Ainsi, sans obligation de soins la prise en charge sera identique à n’importe quelle autre si ce n’est que la mise en acte de certains comportements peut donner lieu à des obligations côté du thérapeute (voir ci-dessous paragraphe : Les « risques thérapeutiques »). Il conviendra cependant, au décours de l’entretien, de s’assurer qu’aucune conduite à risque n’est actuellement en cours. Cela suppose, par exemple, que lorsque le patient est un pédophile avéré mais n’ayant plus recours à des actes pédophiliques, aucune consigne particulière n’est à formuler.

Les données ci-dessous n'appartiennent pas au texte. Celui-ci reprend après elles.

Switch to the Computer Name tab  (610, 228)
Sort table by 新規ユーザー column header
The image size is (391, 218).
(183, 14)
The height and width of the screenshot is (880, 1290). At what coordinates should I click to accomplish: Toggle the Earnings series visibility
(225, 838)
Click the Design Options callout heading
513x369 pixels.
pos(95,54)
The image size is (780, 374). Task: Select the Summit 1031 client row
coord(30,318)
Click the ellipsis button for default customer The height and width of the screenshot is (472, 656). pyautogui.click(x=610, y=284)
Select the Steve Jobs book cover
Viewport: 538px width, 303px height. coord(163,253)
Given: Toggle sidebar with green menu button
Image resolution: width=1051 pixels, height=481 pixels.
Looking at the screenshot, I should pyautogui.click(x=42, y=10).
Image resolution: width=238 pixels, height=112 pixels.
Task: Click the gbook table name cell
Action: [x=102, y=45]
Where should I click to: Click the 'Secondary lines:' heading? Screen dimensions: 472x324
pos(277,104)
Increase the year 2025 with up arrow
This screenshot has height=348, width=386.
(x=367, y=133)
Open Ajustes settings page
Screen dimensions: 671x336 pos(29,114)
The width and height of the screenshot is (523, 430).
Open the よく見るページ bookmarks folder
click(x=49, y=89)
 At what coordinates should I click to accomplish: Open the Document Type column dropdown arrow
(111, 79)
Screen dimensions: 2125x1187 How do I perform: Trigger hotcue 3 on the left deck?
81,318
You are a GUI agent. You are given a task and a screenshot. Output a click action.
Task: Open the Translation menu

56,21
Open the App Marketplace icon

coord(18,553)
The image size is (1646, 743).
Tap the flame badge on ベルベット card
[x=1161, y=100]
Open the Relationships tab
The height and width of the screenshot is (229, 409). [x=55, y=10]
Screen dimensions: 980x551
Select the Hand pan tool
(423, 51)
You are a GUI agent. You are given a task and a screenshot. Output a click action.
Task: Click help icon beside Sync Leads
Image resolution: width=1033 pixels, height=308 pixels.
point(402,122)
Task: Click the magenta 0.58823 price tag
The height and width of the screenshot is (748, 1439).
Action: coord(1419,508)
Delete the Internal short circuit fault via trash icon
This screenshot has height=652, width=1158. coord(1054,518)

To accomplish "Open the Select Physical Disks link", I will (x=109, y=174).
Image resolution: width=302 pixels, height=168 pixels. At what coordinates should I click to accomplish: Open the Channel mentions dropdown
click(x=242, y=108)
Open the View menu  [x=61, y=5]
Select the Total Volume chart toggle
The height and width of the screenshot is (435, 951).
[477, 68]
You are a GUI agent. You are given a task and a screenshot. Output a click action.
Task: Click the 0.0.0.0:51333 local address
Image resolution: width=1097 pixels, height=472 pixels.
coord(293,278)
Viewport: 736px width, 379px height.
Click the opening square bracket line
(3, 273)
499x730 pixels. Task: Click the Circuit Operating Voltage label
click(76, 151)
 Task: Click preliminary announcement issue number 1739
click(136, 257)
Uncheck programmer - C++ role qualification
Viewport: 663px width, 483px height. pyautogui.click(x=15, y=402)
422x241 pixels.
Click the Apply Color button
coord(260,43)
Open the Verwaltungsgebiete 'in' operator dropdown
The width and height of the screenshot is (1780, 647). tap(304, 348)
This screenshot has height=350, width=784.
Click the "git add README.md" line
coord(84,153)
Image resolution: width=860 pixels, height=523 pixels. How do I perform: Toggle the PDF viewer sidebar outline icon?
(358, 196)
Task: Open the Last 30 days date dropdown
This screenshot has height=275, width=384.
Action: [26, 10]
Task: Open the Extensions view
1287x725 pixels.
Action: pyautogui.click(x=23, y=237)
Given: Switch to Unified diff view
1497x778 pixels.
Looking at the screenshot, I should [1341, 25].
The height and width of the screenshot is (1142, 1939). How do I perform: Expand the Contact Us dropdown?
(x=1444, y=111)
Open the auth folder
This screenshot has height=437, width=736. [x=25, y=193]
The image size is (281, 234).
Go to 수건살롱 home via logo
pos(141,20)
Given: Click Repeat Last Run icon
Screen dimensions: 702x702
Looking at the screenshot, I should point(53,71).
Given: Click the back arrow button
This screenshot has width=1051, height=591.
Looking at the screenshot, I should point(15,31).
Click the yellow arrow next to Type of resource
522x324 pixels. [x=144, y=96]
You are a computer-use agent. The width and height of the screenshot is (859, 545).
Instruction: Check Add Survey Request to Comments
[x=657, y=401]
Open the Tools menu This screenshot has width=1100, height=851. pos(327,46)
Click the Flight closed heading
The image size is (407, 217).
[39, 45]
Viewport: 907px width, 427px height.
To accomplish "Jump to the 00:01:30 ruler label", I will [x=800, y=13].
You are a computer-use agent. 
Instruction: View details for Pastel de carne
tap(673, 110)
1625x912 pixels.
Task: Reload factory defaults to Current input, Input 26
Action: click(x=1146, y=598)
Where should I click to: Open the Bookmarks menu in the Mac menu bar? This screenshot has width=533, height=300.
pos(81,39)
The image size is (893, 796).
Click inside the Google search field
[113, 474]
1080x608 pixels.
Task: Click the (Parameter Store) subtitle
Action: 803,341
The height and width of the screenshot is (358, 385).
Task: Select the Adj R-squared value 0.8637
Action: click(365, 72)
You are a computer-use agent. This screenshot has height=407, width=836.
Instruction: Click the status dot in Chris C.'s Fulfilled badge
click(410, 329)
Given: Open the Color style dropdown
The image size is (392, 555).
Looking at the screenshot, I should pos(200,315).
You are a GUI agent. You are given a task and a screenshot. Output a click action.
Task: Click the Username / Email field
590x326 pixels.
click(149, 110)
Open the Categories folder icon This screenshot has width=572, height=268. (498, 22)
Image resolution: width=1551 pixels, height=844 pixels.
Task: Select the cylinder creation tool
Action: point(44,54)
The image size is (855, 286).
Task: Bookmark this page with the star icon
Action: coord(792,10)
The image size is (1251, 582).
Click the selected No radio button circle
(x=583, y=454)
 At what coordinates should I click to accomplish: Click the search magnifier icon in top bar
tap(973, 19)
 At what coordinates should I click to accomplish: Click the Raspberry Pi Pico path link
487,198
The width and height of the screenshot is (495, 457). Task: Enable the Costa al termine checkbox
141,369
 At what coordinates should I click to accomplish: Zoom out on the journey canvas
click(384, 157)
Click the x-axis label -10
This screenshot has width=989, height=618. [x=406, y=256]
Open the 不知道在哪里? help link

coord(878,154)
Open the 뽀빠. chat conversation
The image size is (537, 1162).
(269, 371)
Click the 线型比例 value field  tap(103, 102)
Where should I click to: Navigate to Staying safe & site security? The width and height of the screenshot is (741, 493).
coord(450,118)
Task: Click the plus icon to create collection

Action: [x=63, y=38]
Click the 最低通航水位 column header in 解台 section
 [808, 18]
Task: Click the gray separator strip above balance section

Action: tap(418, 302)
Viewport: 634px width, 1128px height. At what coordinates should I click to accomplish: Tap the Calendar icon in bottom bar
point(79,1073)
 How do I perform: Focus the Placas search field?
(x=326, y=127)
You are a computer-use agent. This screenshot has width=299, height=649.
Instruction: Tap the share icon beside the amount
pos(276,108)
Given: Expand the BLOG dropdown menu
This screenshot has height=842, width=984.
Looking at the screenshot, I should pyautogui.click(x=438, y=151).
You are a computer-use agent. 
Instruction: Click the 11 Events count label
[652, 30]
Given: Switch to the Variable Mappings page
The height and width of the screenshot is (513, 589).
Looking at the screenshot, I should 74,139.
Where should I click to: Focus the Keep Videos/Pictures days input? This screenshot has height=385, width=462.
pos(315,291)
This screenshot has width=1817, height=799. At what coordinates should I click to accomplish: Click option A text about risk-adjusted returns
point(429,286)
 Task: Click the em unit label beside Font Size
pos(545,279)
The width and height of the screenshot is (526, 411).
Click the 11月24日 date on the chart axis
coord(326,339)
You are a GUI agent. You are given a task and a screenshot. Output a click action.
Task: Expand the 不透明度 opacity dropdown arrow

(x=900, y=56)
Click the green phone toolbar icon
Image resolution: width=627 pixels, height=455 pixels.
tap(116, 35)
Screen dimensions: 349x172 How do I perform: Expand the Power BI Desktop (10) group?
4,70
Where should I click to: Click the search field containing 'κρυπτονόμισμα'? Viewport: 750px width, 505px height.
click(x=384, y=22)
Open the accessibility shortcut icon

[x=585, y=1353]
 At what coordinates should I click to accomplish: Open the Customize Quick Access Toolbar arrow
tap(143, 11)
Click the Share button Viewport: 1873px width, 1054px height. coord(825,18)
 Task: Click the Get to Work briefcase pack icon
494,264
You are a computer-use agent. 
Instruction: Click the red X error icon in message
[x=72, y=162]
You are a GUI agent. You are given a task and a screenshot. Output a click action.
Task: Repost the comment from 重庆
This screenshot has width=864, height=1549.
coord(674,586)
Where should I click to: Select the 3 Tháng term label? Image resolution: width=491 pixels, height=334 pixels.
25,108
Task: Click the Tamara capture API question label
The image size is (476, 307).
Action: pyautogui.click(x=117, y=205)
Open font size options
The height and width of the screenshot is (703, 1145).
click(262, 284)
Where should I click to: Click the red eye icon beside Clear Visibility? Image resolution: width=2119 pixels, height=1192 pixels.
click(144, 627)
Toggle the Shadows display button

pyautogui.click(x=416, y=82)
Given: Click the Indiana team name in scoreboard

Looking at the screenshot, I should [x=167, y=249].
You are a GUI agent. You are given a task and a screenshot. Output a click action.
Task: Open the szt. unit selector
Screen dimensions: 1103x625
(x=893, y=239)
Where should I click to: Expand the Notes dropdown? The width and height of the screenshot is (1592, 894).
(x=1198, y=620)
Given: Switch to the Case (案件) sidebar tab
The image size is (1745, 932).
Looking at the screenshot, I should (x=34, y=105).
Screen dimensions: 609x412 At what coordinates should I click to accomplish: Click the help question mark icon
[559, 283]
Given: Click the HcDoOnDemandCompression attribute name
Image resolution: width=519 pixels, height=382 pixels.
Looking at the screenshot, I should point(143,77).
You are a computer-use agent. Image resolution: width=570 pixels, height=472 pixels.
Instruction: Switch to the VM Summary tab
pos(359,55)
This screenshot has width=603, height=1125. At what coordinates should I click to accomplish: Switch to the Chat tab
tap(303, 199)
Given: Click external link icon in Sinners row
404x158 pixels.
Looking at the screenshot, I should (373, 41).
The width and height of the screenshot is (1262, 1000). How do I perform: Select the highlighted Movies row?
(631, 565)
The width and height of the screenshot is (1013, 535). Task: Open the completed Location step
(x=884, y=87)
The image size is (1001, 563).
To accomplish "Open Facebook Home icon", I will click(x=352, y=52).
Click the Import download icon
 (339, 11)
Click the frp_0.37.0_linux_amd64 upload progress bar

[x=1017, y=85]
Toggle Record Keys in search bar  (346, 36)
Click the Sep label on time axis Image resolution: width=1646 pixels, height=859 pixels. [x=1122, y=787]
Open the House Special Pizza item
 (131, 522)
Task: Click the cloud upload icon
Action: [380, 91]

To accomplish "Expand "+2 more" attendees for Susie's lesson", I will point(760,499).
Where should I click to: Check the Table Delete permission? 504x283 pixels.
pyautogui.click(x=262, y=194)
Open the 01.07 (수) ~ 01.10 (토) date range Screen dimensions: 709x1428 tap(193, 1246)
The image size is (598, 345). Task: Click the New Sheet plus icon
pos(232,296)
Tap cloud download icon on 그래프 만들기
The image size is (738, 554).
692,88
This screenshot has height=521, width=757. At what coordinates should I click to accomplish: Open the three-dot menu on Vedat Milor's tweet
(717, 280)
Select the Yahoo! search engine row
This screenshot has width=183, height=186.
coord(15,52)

La demande est sous main de justice

Quand le sujet vient sous main de justice, dans le cadre d’une obligation de soin, il a rencontré un expert ayant évalué son accessibilité à un soin psychothérapique (art. 131-36-4 du NCP). Pour autant « obligation » suppose, mais ne veut pas dire, « consentement » aux soins (Caillon et col., 1999) et encore moins adhésion ou alliance thérapeutique. Ce sera l’un des axes majeurs de l’engagement dans le processus du soin que de parvenir à obtenir une adhésion aux soins et une alliance thérapeutique. De cela découle l’importance de l’authenticité de la rencontre, ce qui supposera que le thérapeute ne se méprenne pas sur la notion « d’obligation de soins ».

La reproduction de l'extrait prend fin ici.